British historian and television presenter (born 1970)

David Adetayo Olusoga (born January 1970) is a British-Nigerian historian, writer, broadcaster, and BAFTA winning film-maker. He is Professor of Public History at the University of Manchester. Olusoga has presented historical documentaries on the BBC, has contributed to The Guardian and is the author of Black and British: A Forgotten History (2016).

==Early life and education==
David Olusoga was born in January 1970 in Lagos, Nigeria, the second child to a Nigerian father and British mother. At five years old, Olusoga migrated to the UK with his mother and grew up in Gateshead, Tyne and Wear. He was one of a very few non-white people living on a council estate. By the time he was 14, the National Front had attacked his house on more than one occasion, requiring police protection for him and his family. They were eventually forced to leave as a result of the racism.

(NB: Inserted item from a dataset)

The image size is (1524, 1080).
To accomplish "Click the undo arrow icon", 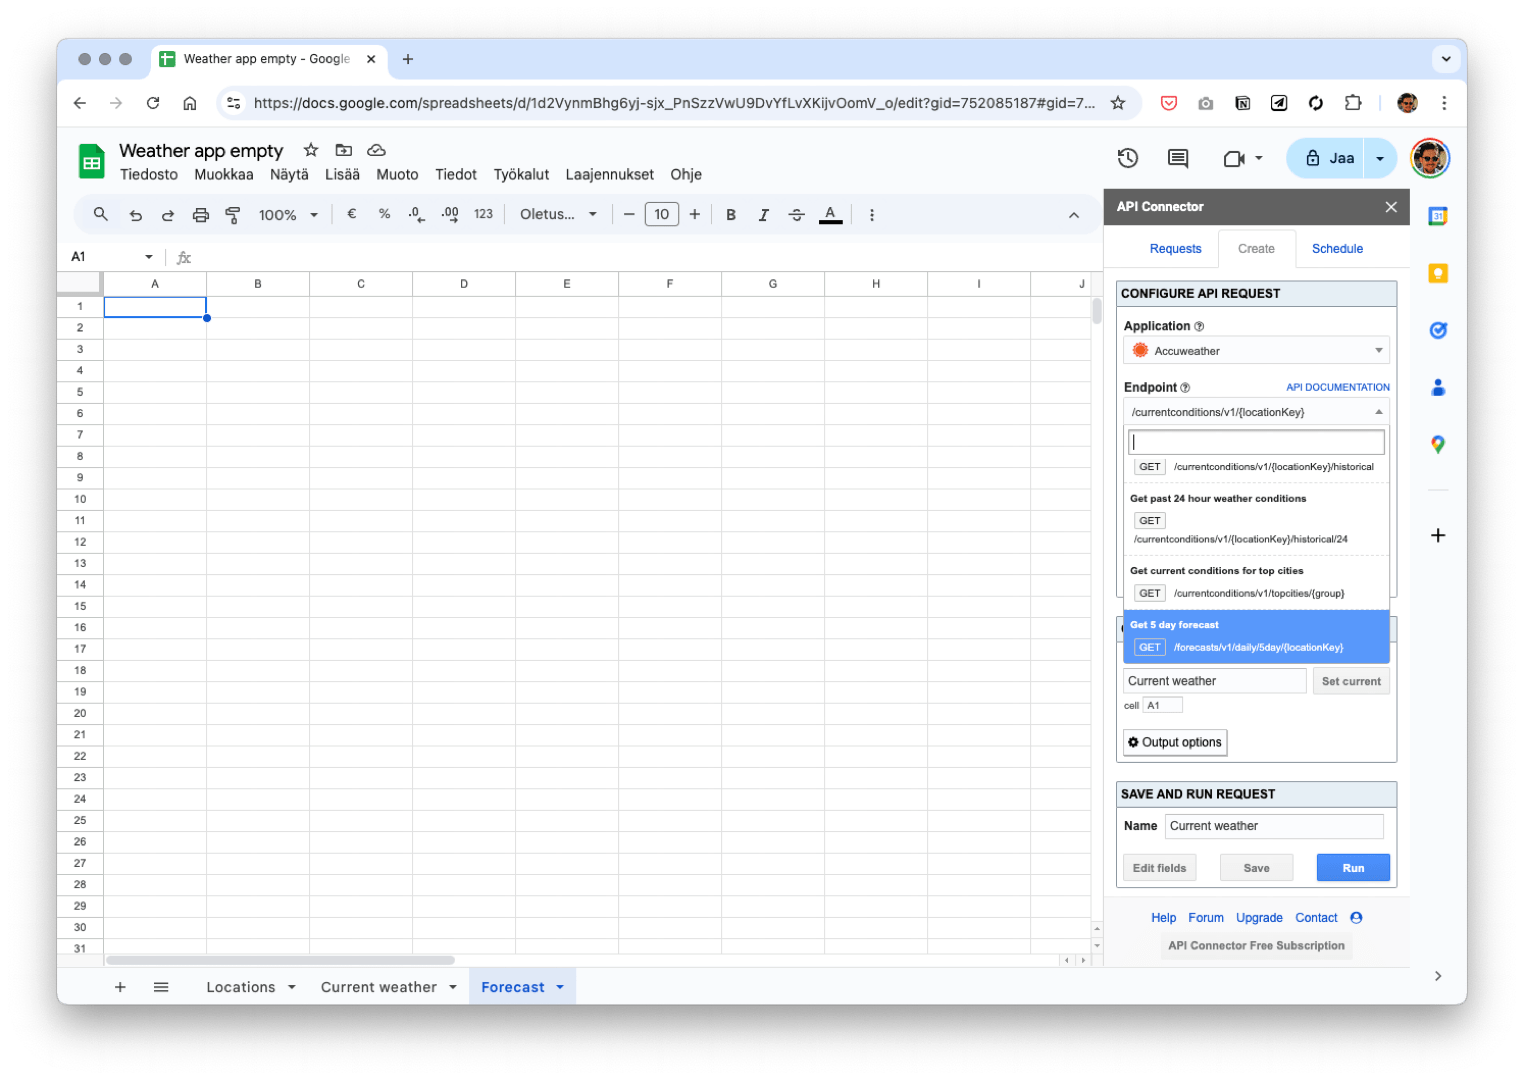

He later attended the University of Liverpool to study the history of slavery, and in 1994, graduated with a BA (Hons) History degree, followed by a postgraduate course in broadcast journalism at Leeds Trinity University.

== Career and recognition ==
Olusoga began his television career as a researcher on the 1999 BBC series Western Front presented by Professor Richard Holmes. He became a producer of history programmes after university, working from 2005 on programmes such as Namibia: Genocide and the Second Reich, The Lost Pictures of Eugene Smith and Abraham Lincoln: Saint or Sinner?.

Subsequently, he became a television presenter, beginning in 2014 with The World's War: Forgotten Soldiers of Empire, about the Indian, African and Asian troops who fought in the First World War, followed by other documentaries and appearances on BBC One television's The One Show. In 2015, it was announced that he would co-present Civilisations, a sequel to Kenneth Clark's 1969 television documentary series Civilisation, alongside the historians Mary Beard and Simon Schama. His most recent TV series include Black and British: A Forgotten History, The World's War, A House Through Time and the BAFTA award-winning Britain's Forgotten Slave Owners.

Olusoga has written stand-alone history books, as well as those accompanying his television series. He is the author of the 2016 book Black and British: A Forgotten History, which was awarded both the Longman–History Today Trustees Award 2017 and the PEN Hessell-Tiltman Prize 2017. His other books include The World's War, which won First World War Book of the Year in 2015, The Kaiser's Holocaust: Germany's Forgotten Genocide and the Colonial Roots of Nazism (2011) which he co-authored with Casper Erichsen, and Civilisations (2018). He contributed to the Oxford Companion to Black British History, and has written for The Guardian, The Observer, New Statesman and BBC History magazine; since June 2018 he has been a member of the board of the Scott Trust, which publishes The Guardian.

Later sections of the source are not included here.